**Assignment:** Make an exact copy of the entries below.

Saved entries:
_ _ _
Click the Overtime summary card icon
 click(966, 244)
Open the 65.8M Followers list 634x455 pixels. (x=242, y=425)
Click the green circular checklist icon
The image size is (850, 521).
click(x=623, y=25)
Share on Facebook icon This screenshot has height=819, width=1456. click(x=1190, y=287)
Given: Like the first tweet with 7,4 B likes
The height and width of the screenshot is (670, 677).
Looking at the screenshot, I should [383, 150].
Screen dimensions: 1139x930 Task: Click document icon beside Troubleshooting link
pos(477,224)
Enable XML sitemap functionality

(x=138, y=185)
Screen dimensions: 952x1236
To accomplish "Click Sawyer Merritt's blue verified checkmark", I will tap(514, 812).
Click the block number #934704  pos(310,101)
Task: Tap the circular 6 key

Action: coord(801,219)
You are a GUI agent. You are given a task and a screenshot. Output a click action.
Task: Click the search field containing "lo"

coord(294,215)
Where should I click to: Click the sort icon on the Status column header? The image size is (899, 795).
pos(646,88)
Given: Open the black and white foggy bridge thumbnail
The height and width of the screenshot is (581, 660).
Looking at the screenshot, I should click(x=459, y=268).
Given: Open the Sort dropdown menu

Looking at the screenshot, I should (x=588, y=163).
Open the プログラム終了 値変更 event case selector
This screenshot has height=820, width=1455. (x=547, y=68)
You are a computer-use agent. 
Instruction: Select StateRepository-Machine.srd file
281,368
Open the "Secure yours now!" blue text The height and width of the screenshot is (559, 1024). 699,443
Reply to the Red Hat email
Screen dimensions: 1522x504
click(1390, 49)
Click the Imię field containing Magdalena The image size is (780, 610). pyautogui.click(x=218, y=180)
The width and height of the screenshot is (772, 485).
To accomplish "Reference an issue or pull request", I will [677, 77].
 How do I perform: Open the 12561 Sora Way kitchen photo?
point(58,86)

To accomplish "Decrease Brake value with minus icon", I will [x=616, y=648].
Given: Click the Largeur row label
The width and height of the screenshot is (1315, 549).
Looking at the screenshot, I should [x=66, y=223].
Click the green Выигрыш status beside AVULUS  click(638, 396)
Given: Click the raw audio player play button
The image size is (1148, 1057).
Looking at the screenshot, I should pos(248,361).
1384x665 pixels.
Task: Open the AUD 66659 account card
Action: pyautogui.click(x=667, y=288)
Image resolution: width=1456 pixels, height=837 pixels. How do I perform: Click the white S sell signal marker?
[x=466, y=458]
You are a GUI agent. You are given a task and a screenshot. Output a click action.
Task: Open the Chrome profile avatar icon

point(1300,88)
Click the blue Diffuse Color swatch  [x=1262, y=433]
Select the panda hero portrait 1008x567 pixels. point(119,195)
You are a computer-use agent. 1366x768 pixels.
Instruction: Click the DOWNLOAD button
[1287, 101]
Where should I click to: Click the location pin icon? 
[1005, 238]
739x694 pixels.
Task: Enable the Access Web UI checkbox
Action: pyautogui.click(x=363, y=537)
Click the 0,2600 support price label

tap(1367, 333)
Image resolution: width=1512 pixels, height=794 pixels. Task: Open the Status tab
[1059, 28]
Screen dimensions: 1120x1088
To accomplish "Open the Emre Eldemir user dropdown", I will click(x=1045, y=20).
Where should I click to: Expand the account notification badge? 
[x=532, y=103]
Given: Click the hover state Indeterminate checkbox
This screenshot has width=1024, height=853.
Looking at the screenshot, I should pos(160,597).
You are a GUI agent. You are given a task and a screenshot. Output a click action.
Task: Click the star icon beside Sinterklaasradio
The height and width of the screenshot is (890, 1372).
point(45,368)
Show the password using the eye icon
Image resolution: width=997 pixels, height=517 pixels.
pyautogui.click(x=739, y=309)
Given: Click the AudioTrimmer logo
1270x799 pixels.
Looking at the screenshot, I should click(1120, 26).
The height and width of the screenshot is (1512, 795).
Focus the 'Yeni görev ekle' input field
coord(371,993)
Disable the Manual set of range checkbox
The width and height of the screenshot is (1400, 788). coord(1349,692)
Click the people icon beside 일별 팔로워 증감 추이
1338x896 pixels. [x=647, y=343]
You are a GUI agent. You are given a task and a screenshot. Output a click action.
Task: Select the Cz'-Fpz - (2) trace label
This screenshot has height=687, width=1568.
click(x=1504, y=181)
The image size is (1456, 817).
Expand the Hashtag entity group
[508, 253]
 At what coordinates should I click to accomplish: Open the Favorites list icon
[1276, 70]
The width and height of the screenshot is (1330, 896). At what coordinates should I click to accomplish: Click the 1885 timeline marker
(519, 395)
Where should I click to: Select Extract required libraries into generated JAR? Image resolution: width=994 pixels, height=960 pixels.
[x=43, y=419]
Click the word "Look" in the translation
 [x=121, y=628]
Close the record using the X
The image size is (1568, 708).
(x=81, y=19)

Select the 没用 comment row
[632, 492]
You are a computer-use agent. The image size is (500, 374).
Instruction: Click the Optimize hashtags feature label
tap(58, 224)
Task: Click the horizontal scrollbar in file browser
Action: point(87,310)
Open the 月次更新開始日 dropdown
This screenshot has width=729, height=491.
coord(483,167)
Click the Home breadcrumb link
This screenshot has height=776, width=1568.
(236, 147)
_ _ _
**Response area:**
Click the Overtime summary card icon
 click(966, 244)
Open the 65.8M Followers list 634x455 pixels. (x=242, y=425)
Click the green circular checklist icon
The image size is (850, 521).
click(x=623, y=25)
Share on Facebook icon This screenshot has height=819, width=1456. click(x=1190, y=287)
Given: Like the first tweet with 7,4 B likes
The height and width of the screenshot is (670, 677).
Looking at the screenshot, I should [383, 150].
Screen dimensions: 1139x930 Task: Click document icon beside Troubleshooting link
pos(477,224)
Enable XML sitemap functionality

(x=138, y=185)
Screen dimensions: 952x1236
To accomplish "Click Sawyer Merritt's blue verified checkmark", I will tap(514, 812).
Click the block number #934704  pos(310,101)
Task: Tap the circular 6 key

Action: coord(801,219)
You are a GUI agent. You are given a task and a screenshot. Output a click action.
Task: Click the search field containing "lo"

coord(294,215)
Where should I click to: Click the sort icon on the Status column header? The image size is (899, 795).
pos(646,88)
Given: Open the black and white foggy bridge thumbnail
The height and width of the screenshot is (581, 660).
Looking at the screenshot, I should click(x=459, y=268).
Given: Open the Sort dropdown menu

Looking at the screenshot, I should (x=588, y=163).
Open the プログラム終了 値変更 event case selector
This screenshot has height=820, width=1455. (x=547, y=68)
You are a computer-use agent. 
Instruction: Select StateRepository-Machine.srd file
281,368
Open the "Secure yours now!" blue text The height and width of the screenshot is (559, 1024). 699,443
Reply to the Red Hat email
Screen dimensions: 1522x504
click(1390, 49)
Click the Imię field containing Magdalena The image size is (780, 610). pyautogui.click(x=218, y=180)
The width and height of the screenshot is (772, 485).
To accomplish "Reference an issue or pull request", I will [677, 77].
 How do I perform: Open the 12561 Sora Way kitchen photo?
point(58,86)

To accomplish "Decrease Brake value with minus icon", I will [x=616, y=648].
Given: Click the Largeur row label
The width and height of the screenshot is (1315, 549).
Looking at the screenshot, I should [x=66, y=223].
Click the green Выигрыш status beside AVULUS  click(638, 396)
Given: Click the raw audio player play button
The image size is (1148, 1057).
Looking at the screenshot, I should pos(248,361).
1384x665 pixels.
Task: Open the AUD 66659 account card
Action: pyautogui.click(x=667, y=288)
Image resolution: width=1456 pixels, height=837 pixels. How do I perform: Click the white S sell signal marker?
[x=466, y=458]
You are a GUI agent. You are given a task and a screenshot. Output a click action.
Task: Open the Chrome profile avatar icon

point(1300,88)
Click the blue Diffuse Color swatch  [x=1262, y=433]
Select the panda hero portrait 1008x567 pixels. point(119,195)
You are a computer-use agent. 1366x768 pixels.
Instruction: Click the DOWNLOAD button
[1287, 101]
Where should I click to: Click the location pin icon? 
[1005, 238]
739x694 pixels.
Task: Enable the Access Web UI checkbox
Action: pyautogui.click(x=363, y=537)
Click the 0,2600 support price label

tap(1367, 333)
Image resolution: width=1512 pixels, height=794 pixels. Task: Open the Status tab
[1059, 28]
Screen dimensions: 1120x1088
To accomplish "Open the Emre Eldemir user dropdown", I will click(x=1045, y=20).
Where should I click to: Expand the account notification badge? 
[x=532, y=103]
Given: Click the hover state Indeterminate checkbox
This screenshot has width=1024, height=853.
Looking at the screenshot, I should pos(160,597).
You are a GUI agent. You are given a task and a screenshot. Output a click action.
Task: Click the star icon beside Sinterklaasradio
The height and width of the screenshot is (890, 1372).
point(45,368)
Show the password using the eye icon
Image resolution: width=997 pixels, height=517 pixels.
pyautogui.click(x=739, y=309)
Given: Click the AudioTrimmer logo
1270x799 pixels.
Looking at the screenshot, I should click(1120, 26).
The height and width of the screenshot is (1512, 795).
Focus the 'Yeni görev ekle' input field
coord(371,993)
Disable the Manual set of range checkbox
The width and height of the screenshot is (1400, 788). coord(1349,692)
Click the people icon beside 일별 팔로워 증감 추이
1338x896 pixels. [x=647, y=343]
You are a GUI agent. You are given a task and a screenshot. Output a click action.
Task: Select the Cz'-Fpz - (2) trace label
This screenshot has height=687, width=1568.
click(x=1504, y=181)
The image size is (1456, 817).
Expand the Hashtag entity group
[508, 253]
 At what coordinates should I click to accomplish: Open the Favorites list icon
[1276, 70]
The width and height of the screenshot is (1330, 896). At what coordinates should I click to accomplish: Click the 1885 timeline marker
(519, 395)
Where should I click to: Select Extract required libraries into generated JAR? Image resolution: width=994 pixels, height=960 pixels.
[x=43, y=419]
Click the word "Look" in the translation
 [x=121, y=628]
Close the record using the X
The image size is (1568, 708).
(x=81, y=19)

Select the 没用 comment row
[632, 492]
You are a computer-use agent. The image size is (500, 374).
Instruction: Click the Optimize hashtags feature label
tap(58, 224)
Task: Click the horizontal scrollbar in file browser
Action: point(87,310)
Open the 月次更新開始日 dropdown
This screenshot has width=729, height=491.
coord(483,167)
Click the Home breadcrumb link
This screenshot has height=776, width=1568.
(236, 147)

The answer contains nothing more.